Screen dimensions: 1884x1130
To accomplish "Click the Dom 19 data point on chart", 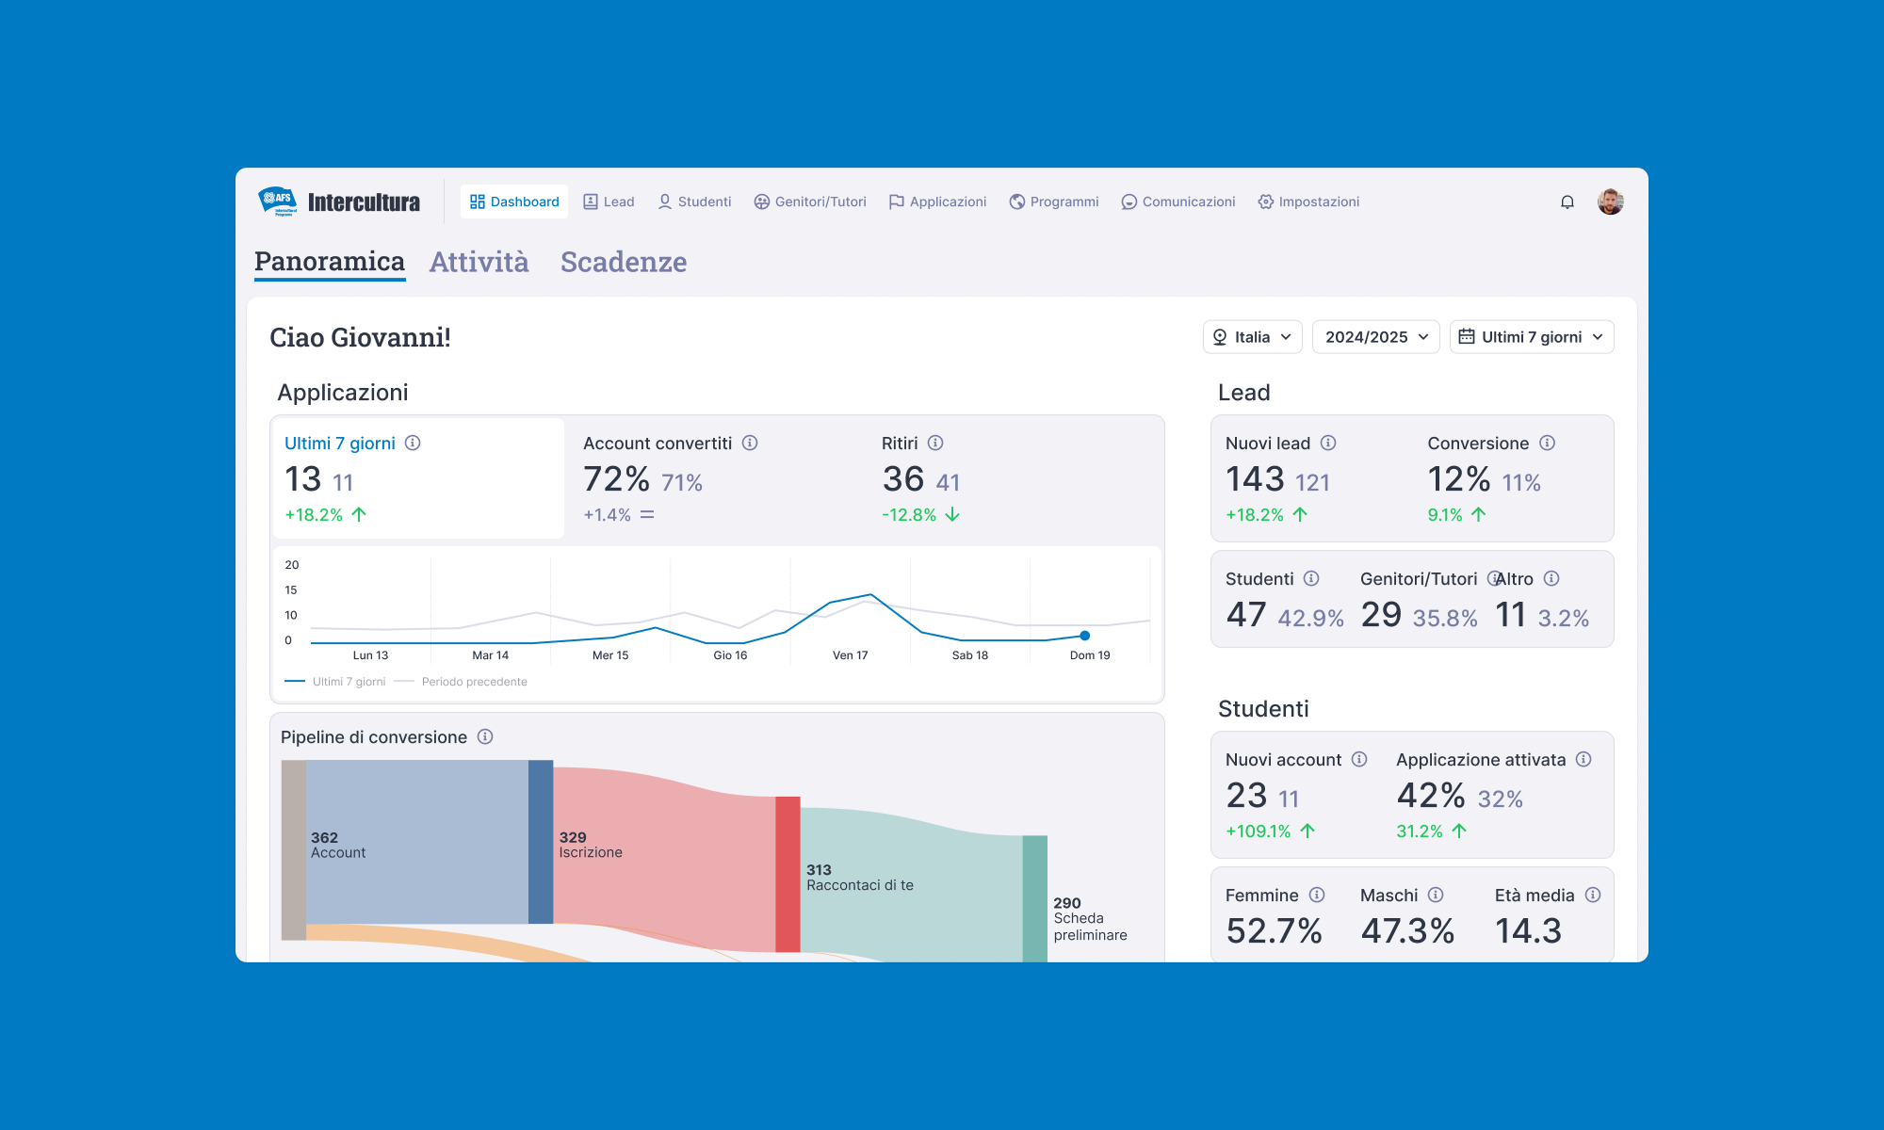I will (1084, 636).
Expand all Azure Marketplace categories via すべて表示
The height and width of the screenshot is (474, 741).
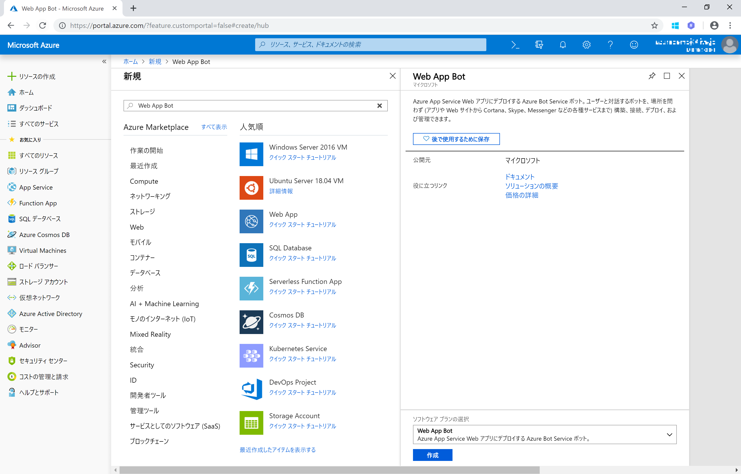[214, 127]
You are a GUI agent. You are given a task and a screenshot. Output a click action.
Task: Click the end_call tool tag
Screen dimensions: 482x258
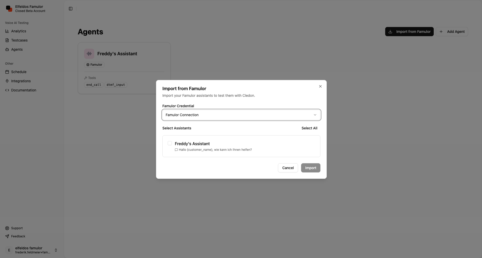pos(93,85)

------

- **EXERCISE REQUIREMENTS**:
Your copy should consist only of the lines from the line holding "Expand all Azure" through the final line of the listing above, both included, with all pictures omitted.

- **ANSWER TO THE PROBLEM**:
Expand all Azure Marketplace categories via すべて表示
The height and width of the screenshot is (474, 741).
[214, 127]
You are a GUI agent. You are given a task and a screenshot. Output a click action.
Task: Click the end_call tool tag
Screen dimensions: 482x258
pos(93,85)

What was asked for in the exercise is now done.